The former editor of the West Australian, Paul Armstrong, was not answering his mobile phone this morning, so we don’t know how he is feeling about his ousting. Surely surprise cannot be among the emotions.
For those of us on the outside looking in, the surprise in Armstrong’s removal is that it took a whole month from when Kerry Stokes gained control of West Australian Newspapers. Stokes had made his view on the editor, and the direction of the paper, abundantly clear.
By the end of his time, Armstrong had few friends among his staff, readers or the elite of Perth. Comments on the rival West Australian Today blog give some of the flavour. This article by Tony Barass in The Australian late last year details the background.
So why did it take a whole month for Armstrong to go? Observers are speculating that it is because he hung on hard, and had to be prised loose. Others speculate that there was a feeling among senior executives that his position might just be savable, once the steady hand of Bob Cronin was in place as editor in chief. But all this is mere gossip.
Cronin, now acting editor, was referring all calls to the company’s Chief Executive Officer, Chris Warton, who did not return our call before deadline.
This leaves us to reflect on editors in general, as well as the position of the West Australian in particular.
The last twelve months has seen a massive movement of deckchairs aboard the vessels that are the nation’s metropolitan daily newspapers. There have been changes of editor at The Sydney Morning Herald, The Age, The Canberra Times, the Herald Sun, the Daily Telegraph and now the West Australian.
We await the announcement of the new editor for the Canberra Times — about which more in my blog later today.
It all raises the question of what a modern newspaper editor needs to be. Years ago journalists used to talk wistfully about “great editors” — the sort of people who kindled fire in the bellies of their staff, and who helped set the agenda of a city or a nation. They were big personalities. Being editor of a daily newspaper was the most a good journalist could aspire to. It was an end in itself.
Those days have gone. Newspaper editors aren’t like that any more. They don’t get a chance to be. They are managers at best.
These days it is as likely to be a stepping stone on the way to other management jobs — and that is if you succeed in navigating fickle management, circulation figures and readers. Old editors used to be revered, put out to pasture to write op ed columns. Now when their time is done, they are as likely to find themselves scrapping with their former bosses and even fighting in the courts for their payouts.
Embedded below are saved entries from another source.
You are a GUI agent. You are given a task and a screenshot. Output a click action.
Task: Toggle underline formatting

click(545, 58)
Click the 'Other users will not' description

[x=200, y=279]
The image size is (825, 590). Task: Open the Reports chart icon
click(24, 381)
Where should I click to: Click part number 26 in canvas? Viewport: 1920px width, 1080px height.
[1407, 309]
Armstrong’s assets were always said to be energy and a take-no-prisoners approach. Well, that wasn’t enough, particularly when it was mixed with bias, a stream of inaccuracies and the inability to admit error gracefully. But what does the editor of The West Australian need to be? What does any editor need to be in the current age?
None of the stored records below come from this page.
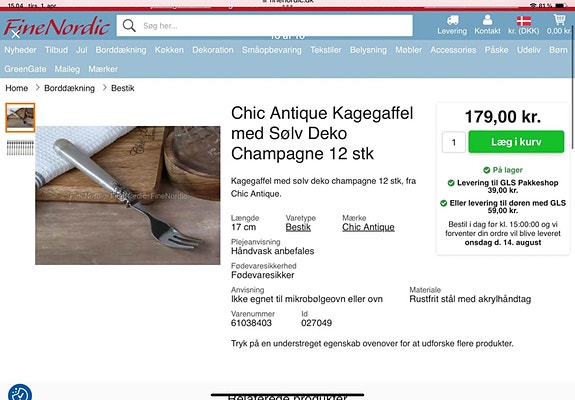Select the Danish flag currency icon
The width and height of the screenshot is (575, 400).
point(524,21)
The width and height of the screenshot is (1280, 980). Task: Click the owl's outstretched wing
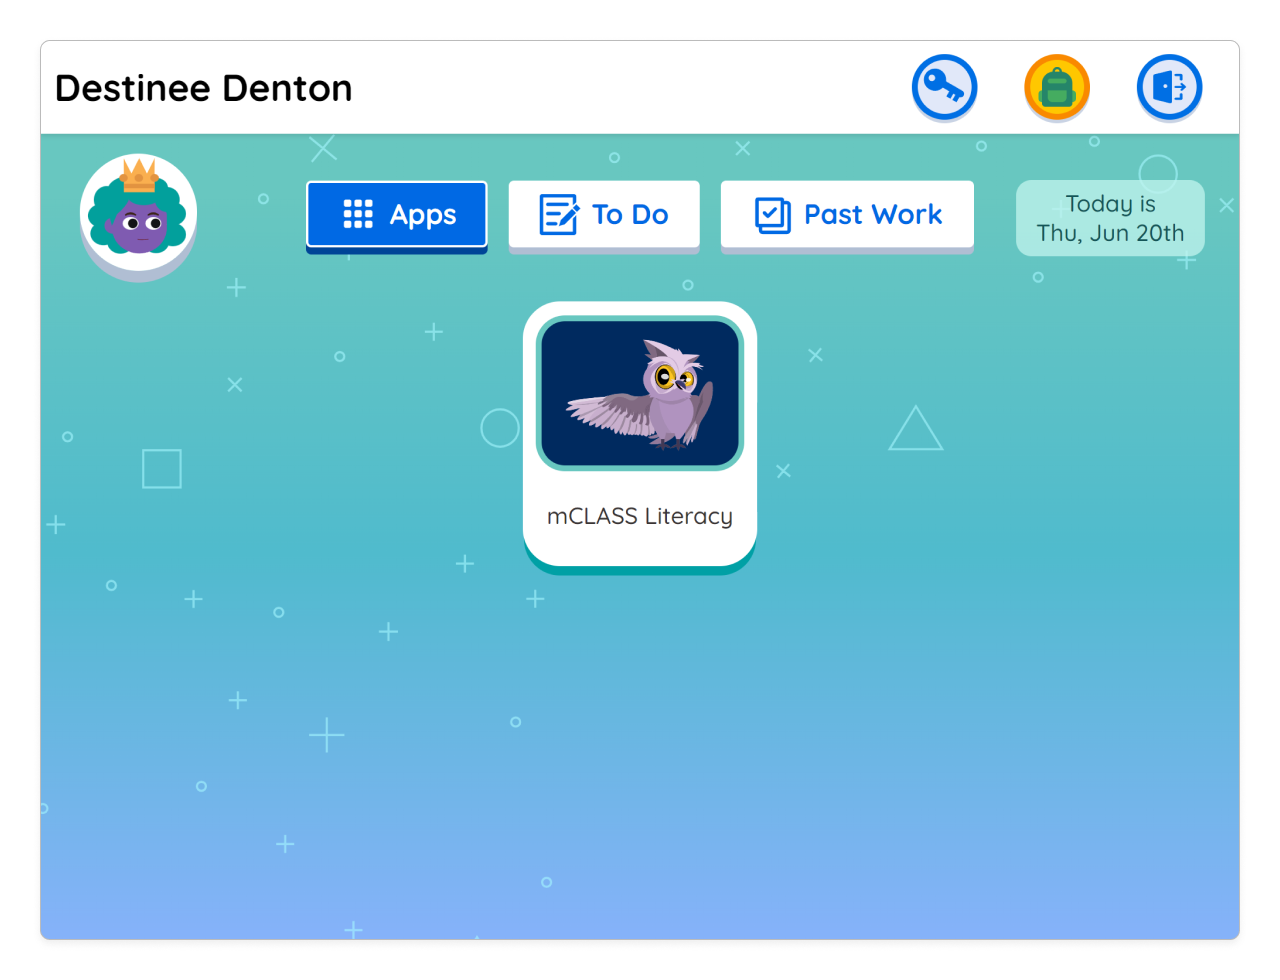coord(607,410)
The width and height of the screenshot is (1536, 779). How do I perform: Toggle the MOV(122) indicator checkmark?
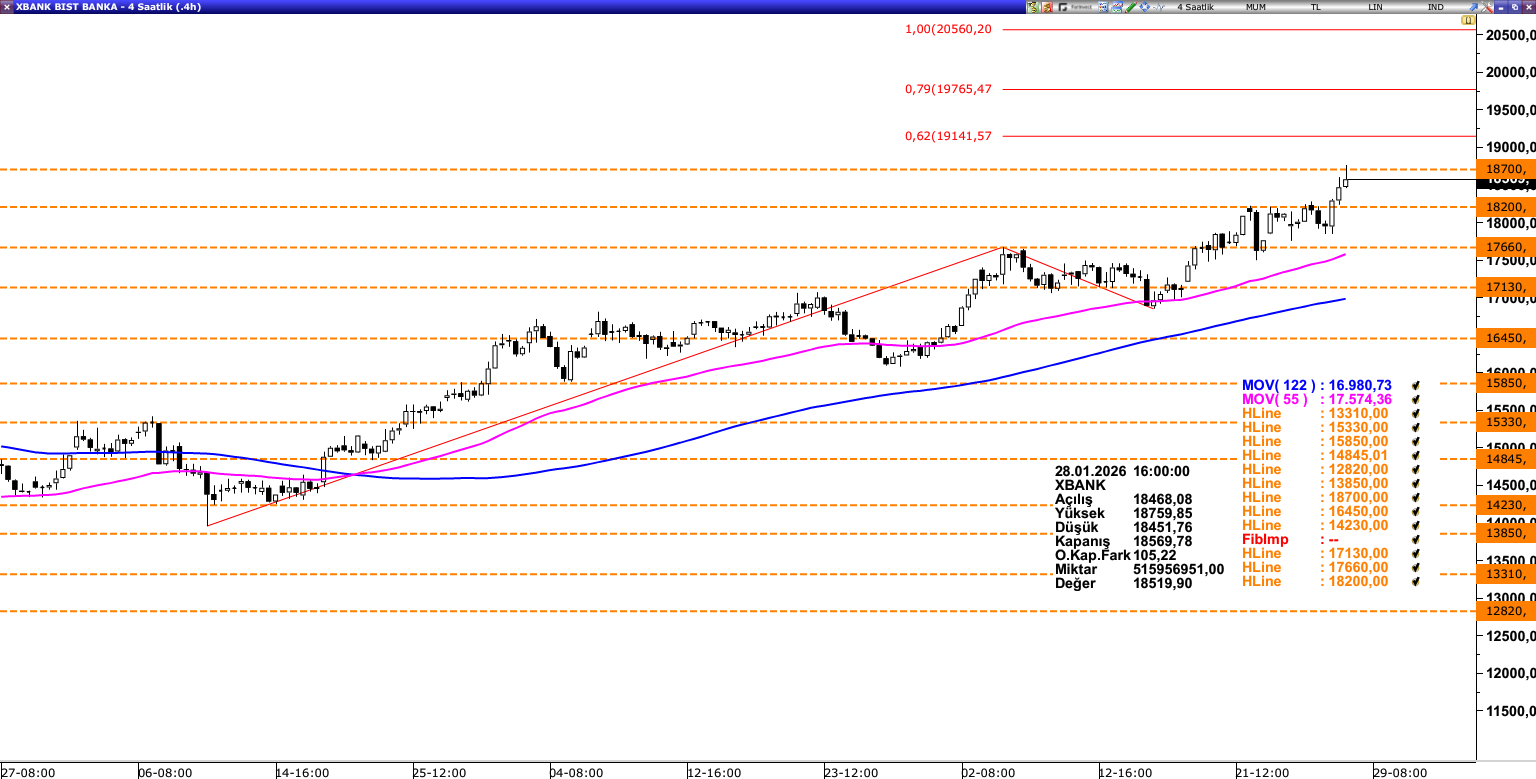pos(1416,385)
David Penberthy, who was editor of the Daily Telegraph, also had energy and incisiveness. Yet his circulation dipped, and he was gone, albeit after a longish run, and to new opportunities within News Ltd.
Bruce Guthrie at the Herald Sun — well, that is mired in legal action, which we have reported on before.
Andrew Jaspan at The Age was not so much an editor as a marketing man. His circulation held up when all around were sinking. But he lost the confidence both of his staff and his bosses. He became a figure of fun. So he has gone.
Alan Oakley at the Sydney Morning Herald appeared to take the paper downmarket, annoying traditional readers without picking up new ones.
Peter Fray at the Canberra Times was hardly there long enough to allow definitive pronouncements — and he has been promoted, despite a slump in circulation. Fray is one of the few who can feel happy about his move. He was liked by the younger reporters he hired, but the view among some of his more senior staff — several of whom left during his time — was that he didn’t understand Canberra. Canberra is a country town where the main industry is public service and the main reason for buying the morning newspaper is to gain insight into what is happening there.
All these men had their strengths and weaknesses, no editor is perfect. All pursued strategies that seemed reasonable enough to them and their bosses at the time. Yet the record of the last twelve months is merciless. Only Fray and Penberthy have any reason to feel comfortable about the manner of their departures, and even then circulation figures tell a sad story.
All these editors were constrained by various toxic mixtures of budget cuts, and factionalised and/or clueless management. It is a truism in the industry that the present editor is always a bastard, while his predecessor looks nowhere near as bad in retrospect.
Yet who can doubt, as we see editors moved like spak-filler around the nation, that the era of GREAT newspaper editors is over. We now live in a different age.